Expanded diversity among Californian borrelia isolates and description of Borrelia bissettii sp. nov. (formerly Borrelia group DN127)

Abstract

Up to now, the only species in the complex Borrelia burgdorferi sensu lato known to cause Lyme borreliosis in the United States has been B. burgdorferi sensu stricto. However, some atypical strains closely related to the previously designated genomic group DN127 have been isolated in the United States, mostly in California. To explore the diversity of B. burgdorferi sensu lato group DN127, we analyzed the nucleotide sequences of the rrf-rrl intergenic spacer regions from 19 atypical strains (18 from California and one from New York) and 13 North American B. burgdorferi sensu stricto strains (6 from California). The spacer region sequences from the entire B. burgdorferi sensu lato complex available in data banks were used for comparison. Phylogenetic analysis of sequences shows that the main species of the B. burgdorferi sensu lato complex (B. afzelii, B. garinii, B. andersonii, B. japonica, B. burgdorferi sensu stricto, B. valaisiana, and B. lusitaniae) each form a coherent cluster. A heterogeneous group comprising strains belonging to the previously designated group DN127 clustered separately from B. burgdorferi sensu stricto. Within this cluster, the deep branches expressing the distances between the rrf-rrl sequences reflect a high level of divergence. This unexpected diversity contrasts with the monomorphism exhibited by B. burgdorferi sensu stricto.

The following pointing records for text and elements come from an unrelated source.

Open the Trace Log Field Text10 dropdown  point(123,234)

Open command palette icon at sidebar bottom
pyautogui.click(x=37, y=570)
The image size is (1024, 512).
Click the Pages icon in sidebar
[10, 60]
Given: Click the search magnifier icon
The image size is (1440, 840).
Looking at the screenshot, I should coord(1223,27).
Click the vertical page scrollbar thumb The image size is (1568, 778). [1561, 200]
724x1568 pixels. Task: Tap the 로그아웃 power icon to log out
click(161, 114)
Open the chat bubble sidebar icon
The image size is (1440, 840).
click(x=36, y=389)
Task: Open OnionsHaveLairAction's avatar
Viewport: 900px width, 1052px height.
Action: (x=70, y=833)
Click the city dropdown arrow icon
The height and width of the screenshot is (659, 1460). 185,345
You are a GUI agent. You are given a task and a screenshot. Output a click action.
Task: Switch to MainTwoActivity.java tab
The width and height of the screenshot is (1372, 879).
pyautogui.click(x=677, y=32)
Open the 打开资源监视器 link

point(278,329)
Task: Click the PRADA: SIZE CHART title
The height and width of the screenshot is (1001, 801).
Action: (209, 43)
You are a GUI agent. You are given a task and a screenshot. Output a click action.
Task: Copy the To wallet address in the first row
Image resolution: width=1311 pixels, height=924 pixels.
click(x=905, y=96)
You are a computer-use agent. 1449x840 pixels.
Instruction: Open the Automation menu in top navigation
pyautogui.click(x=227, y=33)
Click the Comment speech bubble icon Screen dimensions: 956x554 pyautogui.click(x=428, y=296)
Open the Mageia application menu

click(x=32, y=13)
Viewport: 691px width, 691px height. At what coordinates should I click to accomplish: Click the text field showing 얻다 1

To clarify the taxonomic status of this highly heterogeneous group, analysis of the rrs sequences of selected strains chosen from deeply separated branches was performed. The results show that these strains significantly diverge at a level that is compatible with several distinct genomic groups. We conclude that the taxonomy and phylogeny of North American B. burgdorferi sensu lato should be reevaluated. For now, we propose that the genomic group DN127 should be referred to as a new species, B. bissettii sp. nov., and that other related but distinct strains, which require further characterization, be referred to as Borrelia spp.

FIG. 1

MseI restriction polymorphism of the amplified rrf-rrl spacer from Californian strains. DNA was electrophoresed on a 16% acrylamide gel, stained with ethidium bromide, and UV illuminated. The species assignment of strains is given in Table 1. The molecular sizes of DNA fragments (in base pairs) are shown to the left of the gel.

FIG. 2

Phylogenetic tree based on a comparison of the rrf-rrl sequences of B. burgdorferi sensu lato. The branching pattern was generated by the UPGMA method. The bar represents 1% divergence.

FIG. 3

Phylogenetic tree based on a comparison of the rrs sequences of B. burgdorferi sensu lato. The branching pattern was generated by the NJ method. The bar represents 0.1% divergence.

FIG. 4

PCR products of rrs-rrl spacer from B. burgdorferi sensu lato strains. The species assignment of strains is given in Table 1. Amplification was carried out by using the S15-INS4 primer set. DNAs were electrophoresed on a 0.6% agarose gel, stained with ethidium bromide, and UV illuminated. Molecular size standards Raoul (Appligene) were used.

FIG. 5

Restriction patterns of Californian strains. The species assignment of strains is indicated in Table 1. DNAs from amplified rrs-rrl spacers were digested by HinfI. DNAs were electrophoresed on a 1.2% agarose gel, stained with ethidium bromide, and UV illuminated. Molecular size standards Raoul (Appligene) were used.